Londres et Washington veulent «accroître la pression sur le régime syrien»

Le Premier ministre britannique a été reçu à la Maison Blanche par Barack Obama ce lundi 13 mai. Les deux hommes ont abordé le conflit syrien, obama-camronmais sans faire d’annonce fracassante sur ce dossier à l’issue de leur entretien. Barack Obama et David Cameron ont également abordé d’autres sujets que celui de la Syrie au cours de leur rencontre. L’accord de libre-échange entre les Etats-Unis et l’UE était aussi au centre des attentions.

Le président américain et le Premier ministre britannique gardent le cap. « Ensemble nous allons poursuivre nos efforts pour accroître la pression sur le régime de Bachar el-Assad », promet Barack Obama. David Cameron, de son côté, appelle la communauté internationale à agir. « Il faut que le monde se mette vite d’accord pour arrêter le massacre », déclare le Premier ministre britannique. Un appel destiné bien sûr à la Russie. Barack Obama et David Cameron demandent à Moscou, jusqu’à présent soutien indéfectible du régime Assad, de faire évoluer rapidement sa position.

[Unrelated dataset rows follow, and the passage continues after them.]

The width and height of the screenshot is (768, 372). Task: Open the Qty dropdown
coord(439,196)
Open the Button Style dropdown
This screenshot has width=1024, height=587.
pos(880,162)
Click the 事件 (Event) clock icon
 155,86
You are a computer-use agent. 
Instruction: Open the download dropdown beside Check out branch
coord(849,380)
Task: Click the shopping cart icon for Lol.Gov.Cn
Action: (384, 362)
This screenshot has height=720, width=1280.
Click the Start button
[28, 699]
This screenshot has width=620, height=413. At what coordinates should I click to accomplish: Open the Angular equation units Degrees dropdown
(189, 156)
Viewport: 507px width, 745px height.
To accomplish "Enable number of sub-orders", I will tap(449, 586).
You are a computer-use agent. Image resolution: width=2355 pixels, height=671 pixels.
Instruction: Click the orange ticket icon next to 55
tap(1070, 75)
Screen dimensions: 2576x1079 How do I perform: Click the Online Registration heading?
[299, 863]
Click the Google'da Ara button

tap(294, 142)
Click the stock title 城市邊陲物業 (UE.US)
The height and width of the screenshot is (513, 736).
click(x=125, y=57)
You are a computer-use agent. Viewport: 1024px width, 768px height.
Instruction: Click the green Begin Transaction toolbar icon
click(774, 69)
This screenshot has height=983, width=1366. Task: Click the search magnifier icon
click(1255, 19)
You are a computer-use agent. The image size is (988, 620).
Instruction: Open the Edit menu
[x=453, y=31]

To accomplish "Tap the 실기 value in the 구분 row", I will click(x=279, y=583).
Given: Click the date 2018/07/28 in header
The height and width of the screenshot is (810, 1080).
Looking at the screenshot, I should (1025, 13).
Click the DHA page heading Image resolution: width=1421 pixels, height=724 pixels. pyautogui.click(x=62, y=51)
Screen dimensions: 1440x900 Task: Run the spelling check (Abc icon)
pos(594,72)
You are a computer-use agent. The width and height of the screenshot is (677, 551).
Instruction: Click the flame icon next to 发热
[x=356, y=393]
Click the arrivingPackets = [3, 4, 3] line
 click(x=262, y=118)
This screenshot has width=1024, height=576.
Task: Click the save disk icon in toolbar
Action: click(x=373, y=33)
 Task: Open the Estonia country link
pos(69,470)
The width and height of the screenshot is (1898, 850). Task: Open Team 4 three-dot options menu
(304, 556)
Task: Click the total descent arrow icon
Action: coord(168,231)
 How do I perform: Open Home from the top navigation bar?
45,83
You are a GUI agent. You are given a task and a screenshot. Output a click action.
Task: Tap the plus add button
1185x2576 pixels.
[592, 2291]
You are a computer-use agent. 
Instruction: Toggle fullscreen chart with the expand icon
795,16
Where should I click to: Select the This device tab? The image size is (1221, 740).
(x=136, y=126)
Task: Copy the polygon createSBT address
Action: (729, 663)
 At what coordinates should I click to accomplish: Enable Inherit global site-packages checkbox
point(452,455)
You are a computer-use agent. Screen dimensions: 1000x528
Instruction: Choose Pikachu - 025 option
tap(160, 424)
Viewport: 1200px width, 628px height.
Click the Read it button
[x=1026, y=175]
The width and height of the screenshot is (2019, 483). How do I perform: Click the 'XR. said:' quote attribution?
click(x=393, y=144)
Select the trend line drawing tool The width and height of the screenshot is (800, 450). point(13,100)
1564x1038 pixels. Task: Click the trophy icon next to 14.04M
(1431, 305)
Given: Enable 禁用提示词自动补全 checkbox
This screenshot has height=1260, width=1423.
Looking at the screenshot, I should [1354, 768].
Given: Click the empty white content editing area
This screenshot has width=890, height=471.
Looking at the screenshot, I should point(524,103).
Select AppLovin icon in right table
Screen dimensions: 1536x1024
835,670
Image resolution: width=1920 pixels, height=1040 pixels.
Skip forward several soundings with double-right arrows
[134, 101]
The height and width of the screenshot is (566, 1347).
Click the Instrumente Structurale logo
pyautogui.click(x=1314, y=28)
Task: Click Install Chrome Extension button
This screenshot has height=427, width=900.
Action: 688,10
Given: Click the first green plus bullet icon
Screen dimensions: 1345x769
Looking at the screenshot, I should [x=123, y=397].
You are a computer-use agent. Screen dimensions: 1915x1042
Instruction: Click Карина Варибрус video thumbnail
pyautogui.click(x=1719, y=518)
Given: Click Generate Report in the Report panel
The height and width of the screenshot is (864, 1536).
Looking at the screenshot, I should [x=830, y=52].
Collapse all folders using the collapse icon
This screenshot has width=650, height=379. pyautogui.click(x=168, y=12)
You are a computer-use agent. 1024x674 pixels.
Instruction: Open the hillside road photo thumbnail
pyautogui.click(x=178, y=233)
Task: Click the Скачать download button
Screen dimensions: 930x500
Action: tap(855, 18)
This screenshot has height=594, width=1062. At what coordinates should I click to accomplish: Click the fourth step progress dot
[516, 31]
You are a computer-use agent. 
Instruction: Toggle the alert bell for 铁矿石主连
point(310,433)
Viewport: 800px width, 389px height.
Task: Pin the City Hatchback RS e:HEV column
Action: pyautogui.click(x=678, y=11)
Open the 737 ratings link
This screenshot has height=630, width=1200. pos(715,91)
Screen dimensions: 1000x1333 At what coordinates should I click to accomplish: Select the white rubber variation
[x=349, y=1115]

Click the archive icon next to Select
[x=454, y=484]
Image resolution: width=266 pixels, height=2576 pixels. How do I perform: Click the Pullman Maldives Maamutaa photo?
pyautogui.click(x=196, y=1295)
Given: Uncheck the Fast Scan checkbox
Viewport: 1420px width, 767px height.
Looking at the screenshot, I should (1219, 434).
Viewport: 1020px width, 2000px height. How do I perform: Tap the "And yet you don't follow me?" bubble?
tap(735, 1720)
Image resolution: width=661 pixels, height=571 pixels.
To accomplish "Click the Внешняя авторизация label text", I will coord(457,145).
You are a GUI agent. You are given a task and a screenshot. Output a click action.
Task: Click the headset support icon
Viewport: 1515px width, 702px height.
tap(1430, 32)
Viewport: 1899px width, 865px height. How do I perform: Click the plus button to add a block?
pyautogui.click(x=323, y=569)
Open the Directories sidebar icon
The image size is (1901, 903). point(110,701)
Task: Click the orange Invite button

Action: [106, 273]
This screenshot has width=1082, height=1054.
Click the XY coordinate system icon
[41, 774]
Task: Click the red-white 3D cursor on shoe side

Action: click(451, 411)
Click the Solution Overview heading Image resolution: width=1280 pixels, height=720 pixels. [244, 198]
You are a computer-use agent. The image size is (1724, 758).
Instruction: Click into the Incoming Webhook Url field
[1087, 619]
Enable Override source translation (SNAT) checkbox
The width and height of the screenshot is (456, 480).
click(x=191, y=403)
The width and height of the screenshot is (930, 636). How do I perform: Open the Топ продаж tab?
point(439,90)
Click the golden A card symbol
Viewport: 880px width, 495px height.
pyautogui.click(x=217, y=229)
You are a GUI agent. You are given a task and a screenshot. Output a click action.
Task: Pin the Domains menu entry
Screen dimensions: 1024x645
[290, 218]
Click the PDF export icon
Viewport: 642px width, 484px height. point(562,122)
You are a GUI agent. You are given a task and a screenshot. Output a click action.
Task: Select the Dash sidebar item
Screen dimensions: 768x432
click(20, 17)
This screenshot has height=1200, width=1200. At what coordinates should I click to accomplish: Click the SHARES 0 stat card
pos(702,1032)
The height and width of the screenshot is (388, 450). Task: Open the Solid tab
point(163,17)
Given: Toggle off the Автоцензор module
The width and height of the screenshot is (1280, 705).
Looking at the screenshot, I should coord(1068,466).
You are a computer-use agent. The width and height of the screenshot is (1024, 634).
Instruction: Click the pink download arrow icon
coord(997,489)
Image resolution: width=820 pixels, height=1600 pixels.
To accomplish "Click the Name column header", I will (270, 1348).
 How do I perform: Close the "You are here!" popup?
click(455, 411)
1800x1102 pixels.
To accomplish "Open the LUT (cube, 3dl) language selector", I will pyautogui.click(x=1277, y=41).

La place de la Grande-Bretagne dans l’UE

Au sujet de l’avenir de la Grande-Bretagne au sein de l’Union européenne, Barack Obama dit que c’est une question qui concerne les citoyens britanniques avant tout. Mais il semble cohérent d’estimer que les Britanniques devraient attendre la mise en place des réformes demandées par Londres avant d’organiser un référendum.

Voilà qui est un soutien de taille pour David Cameron, qui est en difficulté sur cette question au sein de son propre camp politique. David Cameron qui a dû apprécier cette intervention de Barack Obama.

Etats-Unis-UE : bientôt la plus grande zone de libre-échange au monde ?

L’accord de libre-échange entre l’Union européenne et les Etats-Unis était aussi au coeur des discussions entre les deux chefs d’Etat. Ce serait la plus grande zone de libre-échange du monde, mais le conditionnel reste de mise tant les négociations s’annoncent difficiles.

Côté européen, le parlement de Strasbourg et chacun des 27 Etats membres doivent approuver le mandat de discussions. Côté américain, le Congrès doit encore être consulté.

Mais David Cameron reste optimiste : « Il y a une véritable chance que le processus soit lancé à temps pour le sommet du G8. Les cinq prochaines semaines sont donc cruciales. Réaliser les bénéfices importants que ce traité apporterait demandera de l’ambition et de la volonté politique. Cela veut dire que tout doit être sur la table, y compris les questions difficiles, sans exception ».

A ses côtés, Barack Obama enfonce le clou. Cet accord serait une aubaine pour les deux côtés de l’Atlantique, assure le président américain : « Je crois que nous avons une réelle chance de baisser les droits de douanes, d’ouvrir les marchés, de créer des emplois et de rendre nos économies plus compétitives. Je me réjouis d’ouvrir les négociations avec l’UE dans les prochains mois ».

Mais entre l’exception culturelle française et la réglementation des OGM, les sujets qui fâchent ne manquent pas entre les deux côtés de l’Atlantique, et même au sein de l’Union européenne.